▸ ASSIGNMENT:
Every entry should be transcribed word for word, so that nothing is missing.

______

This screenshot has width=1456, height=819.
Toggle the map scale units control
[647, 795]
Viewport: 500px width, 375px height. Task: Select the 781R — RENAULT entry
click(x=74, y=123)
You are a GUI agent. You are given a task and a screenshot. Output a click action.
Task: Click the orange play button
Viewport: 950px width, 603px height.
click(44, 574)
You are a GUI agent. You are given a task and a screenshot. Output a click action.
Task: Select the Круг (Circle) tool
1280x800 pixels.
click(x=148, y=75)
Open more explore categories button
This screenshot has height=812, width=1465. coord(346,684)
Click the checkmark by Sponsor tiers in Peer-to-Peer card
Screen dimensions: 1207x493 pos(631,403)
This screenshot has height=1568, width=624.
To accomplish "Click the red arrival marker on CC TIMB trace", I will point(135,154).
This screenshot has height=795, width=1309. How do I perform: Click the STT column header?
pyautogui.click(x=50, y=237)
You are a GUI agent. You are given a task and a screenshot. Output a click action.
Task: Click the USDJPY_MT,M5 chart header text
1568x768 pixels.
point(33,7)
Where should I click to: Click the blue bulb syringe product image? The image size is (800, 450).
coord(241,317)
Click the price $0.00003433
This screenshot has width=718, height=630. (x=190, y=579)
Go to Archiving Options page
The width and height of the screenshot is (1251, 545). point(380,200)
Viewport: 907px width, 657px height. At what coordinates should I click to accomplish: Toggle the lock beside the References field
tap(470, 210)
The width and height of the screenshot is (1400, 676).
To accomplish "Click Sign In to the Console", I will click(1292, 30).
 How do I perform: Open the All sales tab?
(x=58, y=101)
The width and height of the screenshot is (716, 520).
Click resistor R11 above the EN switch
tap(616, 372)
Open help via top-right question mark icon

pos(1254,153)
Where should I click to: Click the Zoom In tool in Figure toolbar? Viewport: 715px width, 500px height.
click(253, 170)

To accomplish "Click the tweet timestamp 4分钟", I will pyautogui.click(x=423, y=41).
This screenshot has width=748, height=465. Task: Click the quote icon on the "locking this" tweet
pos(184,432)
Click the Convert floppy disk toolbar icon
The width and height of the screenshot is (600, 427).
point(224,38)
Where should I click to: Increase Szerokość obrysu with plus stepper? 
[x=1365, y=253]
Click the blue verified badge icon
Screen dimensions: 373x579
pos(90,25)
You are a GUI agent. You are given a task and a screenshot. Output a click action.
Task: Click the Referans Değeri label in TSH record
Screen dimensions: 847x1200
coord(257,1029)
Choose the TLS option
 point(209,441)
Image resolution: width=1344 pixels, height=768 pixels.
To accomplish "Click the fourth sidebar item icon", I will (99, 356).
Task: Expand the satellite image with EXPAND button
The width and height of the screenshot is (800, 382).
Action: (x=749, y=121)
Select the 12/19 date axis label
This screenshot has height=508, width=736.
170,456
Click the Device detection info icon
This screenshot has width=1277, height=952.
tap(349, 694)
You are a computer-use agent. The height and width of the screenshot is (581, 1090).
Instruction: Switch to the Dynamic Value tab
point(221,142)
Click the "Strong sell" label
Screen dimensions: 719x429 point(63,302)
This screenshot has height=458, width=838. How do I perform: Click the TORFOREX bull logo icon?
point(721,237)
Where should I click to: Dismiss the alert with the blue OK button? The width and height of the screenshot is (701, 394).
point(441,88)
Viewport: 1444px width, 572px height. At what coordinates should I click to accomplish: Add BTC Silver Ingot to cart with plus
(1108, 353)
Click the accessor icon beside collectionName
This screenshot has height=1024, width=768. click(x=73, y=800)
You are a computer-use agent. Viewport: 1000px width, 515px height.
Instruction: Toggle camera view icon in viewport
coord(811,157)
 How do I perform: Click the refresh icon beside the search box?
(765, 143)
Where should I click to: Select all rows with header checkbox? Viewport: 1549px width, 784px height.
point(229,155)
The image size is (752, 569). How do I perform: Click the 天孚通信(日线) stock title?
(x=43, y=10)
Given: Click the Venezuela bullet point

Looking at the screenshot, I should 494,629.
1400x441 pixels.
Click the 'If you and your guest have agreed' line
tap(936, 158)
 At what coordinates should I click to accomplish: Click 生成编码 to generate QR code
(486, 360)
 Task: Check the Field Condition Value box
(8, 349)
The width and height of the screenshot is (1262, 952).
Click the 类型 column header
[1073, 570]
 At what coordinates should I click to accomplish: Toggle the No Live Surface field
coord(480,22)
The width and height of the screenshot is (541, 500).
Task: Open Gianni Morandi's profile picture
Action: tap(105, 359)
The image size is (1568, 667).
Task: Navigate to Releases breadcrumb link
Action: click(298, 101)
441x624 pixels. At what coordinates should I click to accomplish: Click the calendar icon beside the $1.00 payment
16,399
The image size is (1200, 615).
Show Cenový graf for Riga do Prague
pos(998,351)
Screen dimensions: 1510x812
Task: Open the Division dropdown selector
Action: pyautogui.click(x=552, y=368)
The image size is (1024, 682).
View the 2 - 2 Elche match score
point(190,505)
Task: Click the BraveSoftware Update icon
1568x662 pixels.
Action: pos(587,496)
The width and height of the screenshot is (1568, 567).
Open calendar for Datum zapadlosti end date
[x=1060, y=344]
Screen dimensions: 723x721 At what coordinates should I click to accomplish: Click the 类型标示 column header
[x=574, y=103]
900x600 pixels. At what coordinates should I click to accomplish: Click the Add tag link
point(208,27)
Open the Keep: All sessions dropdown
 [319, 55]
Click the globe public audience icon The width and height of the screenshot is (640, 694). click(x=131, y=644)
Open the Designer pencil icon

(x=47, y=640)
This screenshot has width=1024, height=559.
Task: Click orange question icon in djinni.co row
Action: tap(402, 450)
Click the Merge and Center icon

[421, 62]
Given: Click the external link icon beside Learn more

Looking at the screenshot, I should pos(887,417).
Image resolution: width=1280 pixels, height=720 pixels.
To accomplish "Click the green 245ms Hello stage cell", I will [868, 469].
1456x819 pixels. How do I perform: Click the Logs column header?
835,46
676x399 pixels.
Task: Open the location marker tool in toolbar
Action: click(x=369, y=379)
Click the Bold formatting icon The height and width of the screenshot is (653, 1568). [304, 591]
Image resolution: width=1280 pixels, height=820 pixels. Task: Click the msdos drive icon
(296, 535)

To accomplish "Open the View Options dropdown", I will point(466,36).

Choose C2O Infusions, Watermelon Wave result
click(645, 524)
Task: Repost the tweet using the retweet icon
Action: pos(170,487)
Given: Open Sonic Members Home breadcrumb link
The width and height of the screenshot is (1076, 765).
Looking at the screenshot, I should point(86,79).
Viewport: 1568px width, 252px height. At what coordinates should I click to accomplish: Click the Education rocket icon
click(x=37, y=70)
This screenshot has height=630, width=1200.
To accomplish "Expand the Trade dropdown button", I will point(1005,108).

______

▸ ANSWER TO THIS TASK:
This screenshot has width=1456, height=819.
Toggle the map scale units control
[647, 795]
Viewport: 500px width, 375px height. Task: Select the 781R — RENAULT entry
click(x=74, y=123)
You are a GUI agent. You are given a task and a screenshot. Output a click action.
Task: Click the orange play button
Viewport: 950px width, 603px height.
click(44, 574)
You are a GUI agent. You are given a task and a screenshot. Output a click action.
Task: Select the Круг (Circle) tool
1280x800 pixels.
click(x=148, y=75)
Open more explore categories button
This screenshot has height=812, width=1465. coord(346,684)
Click the checkmark by Sponsor tiers in Peer-to-Peer card
Screen dimensions: 1207x493 pos(631,403)
This screenshot has height=1568, width=624.
To accomplish "Click the red arrival marker on CC TIMB trace", I will point(135,154).
This screenshot has height=795, width=1309. How do I perform: Click the STT column header?
pyautogui.click(x=50, y=237)
You are a GUI agent. You are given a task and a screenshot. Output a click action.
Task: Click the USDJPY_MT,M5 chart header text
1568x768 pixels.
point(33,7)
Where should I click to: Click the blue bulb syringe product image? The image size is (800, 450).
coord(241,317)
Click the price $0.00003433
This screenshot has width=718, height=630. (x=190, y=579)
Go to Archiving Options page
The width and height of the screenshot is (1251, 545). point(380,200)
Viewport: 907px width, 657px height. At what coordinates should I click to accomplish: Toggle the lock beside the References field
tap(470, 210)
The width and height of the screenshot is (1400, 676).
To accomplish "Click Sign In to the Console", I will click(1292, 30).
 How do I perform: Open the All sales tab?
(x=58, y=101)
The width and height of the screenshot is (716, 520).
Click resistor R11 above the EN switch
tap(616, 372)
Open help via top-right question mark icon

pos(1254,153)
Where should I click to: Click the Zoom In tool in Figure toolbar? Viewport: 715px width, 500px height.
click(253, 170)

To accomplish "Click the tweet timestamp 4分钟", I will pyautogui.click(x=423, y=41).
This screenshot has width=748, height=465. Task: Click the quote icon on the "locking this" tweet
pos(184,432)
Click the Convert floppy disk toolbar icon
The width and height of the screenshot is (600, 427).
point(224,38)
Where should I click to: Increase Szerokość obrysu with plus stepper? 
[x=1365, y=253]
Click the blue verified badge icon
Screen dimensions: 373x579
pos(90,25)
You are a GUI agent. You are given a task and a screenshot. Output a click action.
Task: Click the Referans Değeri label in TSH record
Screen dimensions: 847x1200
coord(257,1029)
Choose the TLS option
 point(209,441)
Image resolution: width=1344 pixels, height=768 pixels.
To accomplish "Click the fourth sidebar item icon", I will (99, 356).
Task: Expand the satellite image with EXPAND button
The width and height of the screenshot is (800, 382).
Action: (x=749, y=121)
Select the 12/19 date axis label
This screenshot has height=508, width=736.
170,456
Click the Device detection info icon
This screenshot has width=1277, height=952.
tap(349, 694)
You are a computer-use agent. The height and width of the screenshot is (581, 1090).
Instruction: Switch to the Dynamic Value tab
point(221,142)
Click the "Strong sell" label
Screen dimensions: 719x429 point(63,302)
This screenshot has height=458, width=838. How do I perform: Click the TORFOREX bull logo icon?
point(721,237)
Where should I click to: Dismiss the alert with the blue OK button? The width and height of the screenshot is (701, 394).
point(441,88)
Viewport: 1444px width, 572px height. At what coordinates should I click to accomplish: Add BTC Silver Ingot to cart with plus
(1108, 353)
Click the accessor icon beside collectionName
This screenshot has height=1024, width=768. click(x=73, y=800)
You are a computer-use agent. Viewport: 1000px width, 515px height.
Instruction: Toggle camera view icon in viewport
coord(811,157)
 How do I perform: Click the refresh icon beside the search box?
(765, 143)
Where should I click to: Select all rows with header checkbox? Viewport: 1549px width, 784px height.
point(229,155)
The image size is (752, 569). How do I perform: Click the 天孚通信(日线) stock title?
(x=43, y=10)
Given: Click the Venezuela bullet point

Looking at the screenshot, I should 494,629.
1400x441 pixels.
Click the 'If you and your guest have agreed' line
tap(936, 158)
 At what coordinates should I click to accomplish: Click 生成编码 to generate QR code
(486, 360)
 Task: Check the Field Condition Value box
(8, 349)
The width and height of the screenshot is (1262, 952).
Click the 类型 column header
[1073, 570]
 At what coordinates should I click to accomplish: Toggle the No Live Surface field
coord(480,22)
The width and height of the screenshot is (541, 500).
Task: Open Gianni Morandi's profile picture
Action: tap(105, 359)
The image size is (1568, 667).
Task: Navigate to Releases breadcrumb link
Action: click(298, 101)
441x624 pixels. At what coordinates should I click to accomplish: Click the calendar icon beside the $1.00 payment
16,399
The image size is (1200, 615).
Show Cenový graf for Riga do Prague
pos(998,351)
Screen dimensions: 1510x812
Task: Open the Division dropdown selector
Action: pyautogui.click(x=552, y=368)
The image size is (1024, 682).
View the 2 - 2 Elche match score
point(190,505)
Task: Click the BraveSoftware Update icon
1568x662 pixels.
Action: pos(587,496)
The width and height of the screenshot is (1568, 567).
Open calendar for Datum zapadlosti end date
[x=1060, y=344]
Screen dimensions: 723x721 At what coordinates should I click to accomplish: Click the 类型标示 column header
[x=574, y=103]
900x600 pixels. At what coordinates should I click to accomplish: Click the Add tag link
point(208,27)
Open the Keep: All sessions dropdown
 [319, 55]
Click the globe public audience icon The width and height of the screenshot is (640, 694). click(x=131, y=644)
Open the Designer pencil icon

(x=47, y=640)
This screenshot has width=1024, height=559.
Task: Click orange question icon in djinni.co row
Action: tap(402, 450)
Click the Merge and Center icon

[421, 62]
Given: Click the external link icon beside Learn more

Looking at the screenshot, I should pos(887,417).
Image resolution: width=1280 pixels, height=720 pixels.
To accomplish "Click the green 245ms Hello stage cell", I will [868, 469].
1456x819 pixels. How do I perform: Click the Logs column header?
835,46
676x399 pixels.
Task: Open the location marker tool in toolbar
Action: click(x=369, y=379)
Click the Bold formatting icon The height and width of the screenshot is (653, 1568). [304, 591]
Image resolution: width=1280 pixels, height=820 pixels. Task: Click the msdos drive icon
(296, 535)

To accomplish "Open the View Options dropdown", I will point(466,36).

Choose C2O Infusions, Watermelon Wave result
click(645, 524)
Task: Repost the tweet using the retweet icon
Action: pos(170,487)
Given: Open Sonic Members Home breadcrumb link
The width and height of the screenshot is (1076, 765).
Looking at the screenshot, I should point(86,79).
Viewport: 1568px width, 252px height. At what coordinates should I click to accomplish: Click the Education rocket icon
click(x=37, y=70)
This screenshot has height=630, width=1200.
To accomplish "Expand the Trade dropdown button", I will point(1005,108).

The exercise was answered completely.